EXERCISE: Gather every line in the items below that contains the string "toolbar" and copy each such line. Case counts.
* * * * *
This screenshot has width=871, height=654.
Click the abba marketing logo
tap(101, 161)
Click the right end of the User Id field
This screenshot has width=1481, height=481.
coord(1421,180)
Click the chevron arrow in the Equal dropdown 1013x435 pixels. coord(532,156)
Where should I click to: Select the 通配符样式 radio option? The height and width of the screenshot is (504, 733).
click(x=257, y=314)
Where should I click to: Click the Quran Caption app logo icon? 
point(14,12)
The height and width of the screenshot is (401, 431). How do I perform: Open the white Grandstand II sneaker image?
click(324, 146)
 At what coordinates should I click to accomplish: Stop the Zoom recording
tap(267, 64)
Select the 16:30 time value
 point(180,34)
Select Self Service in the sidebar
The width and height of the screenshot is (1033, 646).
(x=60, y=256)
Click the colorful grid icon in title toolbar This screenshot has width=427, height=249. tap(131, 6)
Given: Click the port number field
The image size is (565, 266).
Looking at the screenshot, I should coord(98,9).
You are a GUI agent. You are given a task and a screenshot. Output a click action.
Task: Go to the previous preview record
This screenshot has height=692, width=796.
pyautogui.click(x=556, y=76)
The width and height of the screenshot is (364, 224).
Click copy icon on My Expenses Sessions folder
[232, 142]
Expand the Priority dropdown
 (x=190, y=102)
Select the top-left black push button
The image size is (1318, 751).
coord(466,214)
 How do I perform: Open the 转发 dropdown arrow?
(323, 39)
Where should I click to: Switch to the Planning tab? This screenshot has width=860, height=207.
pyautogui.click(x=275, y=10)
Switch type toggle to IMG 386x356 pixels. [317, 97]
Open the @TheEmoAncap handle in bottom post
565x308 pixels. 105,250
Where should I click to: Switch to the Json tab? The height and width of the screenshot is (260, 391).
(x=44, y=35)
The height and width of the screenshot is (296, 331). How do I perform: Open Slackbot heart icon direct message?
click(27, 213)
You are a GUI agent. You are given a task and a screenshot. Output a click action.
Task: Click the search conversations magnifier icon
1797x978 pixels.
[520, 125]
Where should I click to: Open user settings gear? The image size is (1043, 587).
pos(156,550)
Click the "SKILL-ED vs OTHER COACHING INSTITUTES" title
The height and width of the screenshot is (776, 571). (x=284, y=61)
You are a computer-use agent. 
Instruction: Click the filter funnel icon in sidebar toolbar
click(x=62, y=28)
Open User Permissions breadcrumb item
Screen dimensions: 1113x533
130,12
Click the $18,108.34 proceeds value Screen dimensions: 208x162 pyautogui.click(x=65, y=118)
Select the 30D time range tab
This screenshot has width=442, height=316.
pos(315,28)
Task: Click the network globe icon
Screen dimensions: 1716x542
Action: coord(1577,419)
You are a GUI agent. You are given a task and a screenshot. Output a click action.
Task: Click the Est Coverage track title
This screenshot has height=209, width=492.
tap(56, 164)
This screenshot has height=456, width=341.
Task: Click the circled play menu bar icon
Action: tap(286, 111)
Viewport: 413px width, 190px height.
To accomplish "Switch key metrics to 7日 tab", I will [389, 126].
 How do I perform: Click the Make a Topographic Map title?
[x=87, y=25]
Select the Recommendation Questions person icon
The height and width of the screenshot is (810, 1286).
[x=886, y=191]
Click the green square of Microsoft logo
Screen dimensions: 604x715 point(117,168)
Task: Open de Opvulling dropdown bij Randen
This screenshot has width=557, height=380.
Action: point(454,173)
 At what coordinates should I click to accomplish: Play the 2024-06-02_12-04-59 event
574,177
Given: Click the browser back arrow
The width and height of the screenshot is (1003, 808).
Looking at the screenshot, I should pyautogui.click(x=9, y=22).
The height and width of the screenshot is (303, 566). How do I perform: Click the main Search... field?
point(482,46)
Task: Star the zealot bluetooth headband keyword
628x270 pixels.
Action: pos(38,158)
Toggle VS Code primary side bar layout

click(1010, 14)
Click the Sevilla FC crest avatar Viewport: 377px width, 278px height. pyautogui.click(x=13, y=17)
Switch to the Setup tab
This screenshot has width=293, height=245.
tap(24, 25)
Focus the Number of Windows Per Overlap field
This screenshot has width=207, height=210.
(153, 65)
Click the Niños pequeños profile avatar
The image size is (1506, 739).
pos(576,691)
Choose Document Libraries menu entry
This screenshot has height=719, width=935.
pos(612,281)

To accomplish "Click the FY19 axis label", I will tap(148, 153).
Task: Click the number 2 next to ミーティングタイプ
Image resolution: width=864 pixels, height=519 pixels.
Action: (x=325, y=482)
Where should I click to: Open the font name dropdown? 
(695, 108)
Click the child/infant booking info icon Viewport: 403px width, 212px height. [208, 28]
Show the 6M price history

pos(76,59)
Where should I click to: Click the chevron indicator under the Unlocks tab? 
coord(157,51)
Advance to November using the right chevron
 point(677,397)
* * * * *
RESULT:
Click the colorful grid icon in title toolbar This screenshot has width=427, height=249. tap(131, 6)
Instruction: Click the filter funnel icon in sidebar toolbar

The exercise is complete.